Understanding the problem

Through event outreach, partnership development, and an initial survey, we refined our own baseline understanding of community priorities,
which narrowed our focus to affordable housing, living wage jobs, and youth development. In the process, we guided engaged residents to
several wins (e.g. increasing access to local recreation centers). We also wove our resident leadership program into FRAN, using FRAN’s process to
hone residents skills while creating a peer-to-peer model that expanded and propelled civic engagement. FRAN has now completed over 500 community surveys to gain more participation and focus related to housing issues, rigorously building a base for action and ensuring its specific priorities reflect those of our community.

Through FRAN and the PO1+1, we engage as many disadvantaged/housing challenged residents as we can. Again, FRAN’s guiding principle is that residents are the true experts on local issues, so we do not undertake any action without leadership, guidance, and participation from our community.

If you could do it all over again...

That it is going to take a lot more time to achieve our goals. The housing issues we are facing did not happen overnight and that overnight they will not be solved. However, using the community based research completed, we can decide on addressing a focused area by using an inclusive approach and collective decision making process that can lead to positive change which will have a large impact on improving housing stability for disenfranchised people.

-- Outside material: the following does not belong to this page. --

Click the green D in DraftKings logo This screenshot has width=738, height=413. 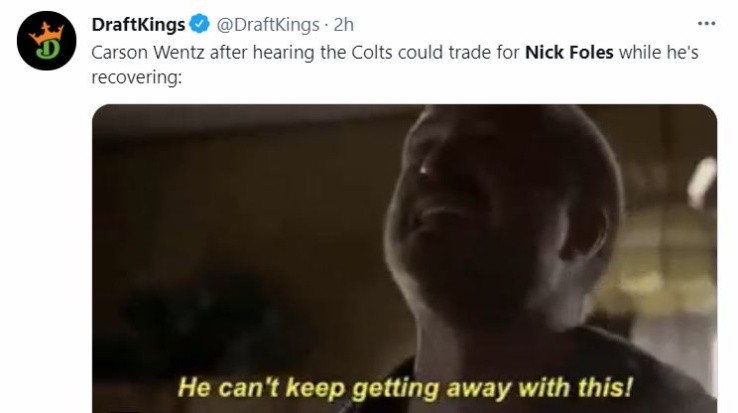click(x=47, y=50)
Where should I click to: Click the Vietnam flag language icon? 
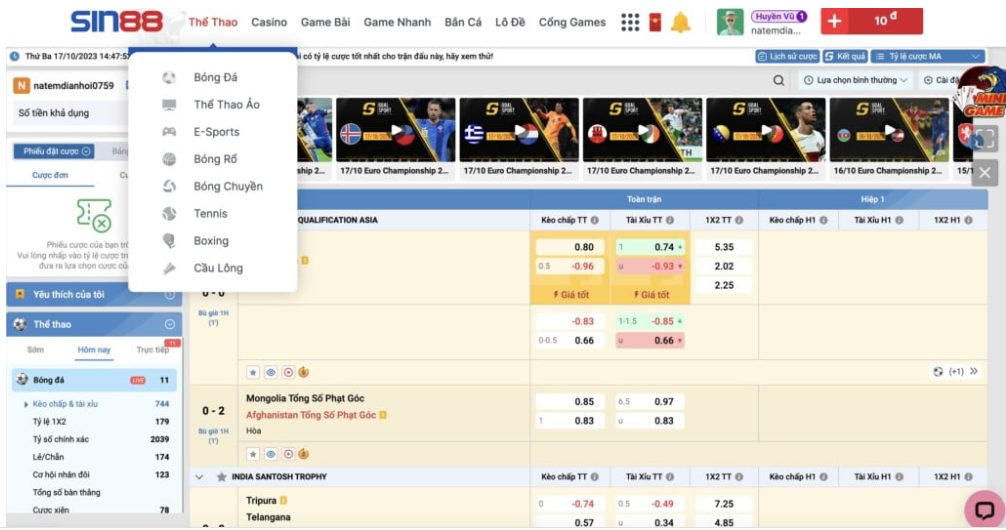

it would be important because as a result of FRAN’s patient approach to community engagement, we imagine a community in which typically disenfranchised or disengaged residents will instead be a) sufficiently informed of the political process and b) empowered to influence the direction of housing policy and development to serve their needs and protect them from severe cost burdens, discrimination, and displacement. While the policy actions will be determined through a bottom up process over the next year, they will all have a specific and common focus on stabilizing communities in greatest need and improving their outcomes. On an individual level, we imagine this process making the difference in low income communities.

One last thought

We are thankful for the funding that was given by the Bush Foundation for us to broaden our work, for being understanding in looking at the fear of failure, and for the additional capacity building resources that was provided.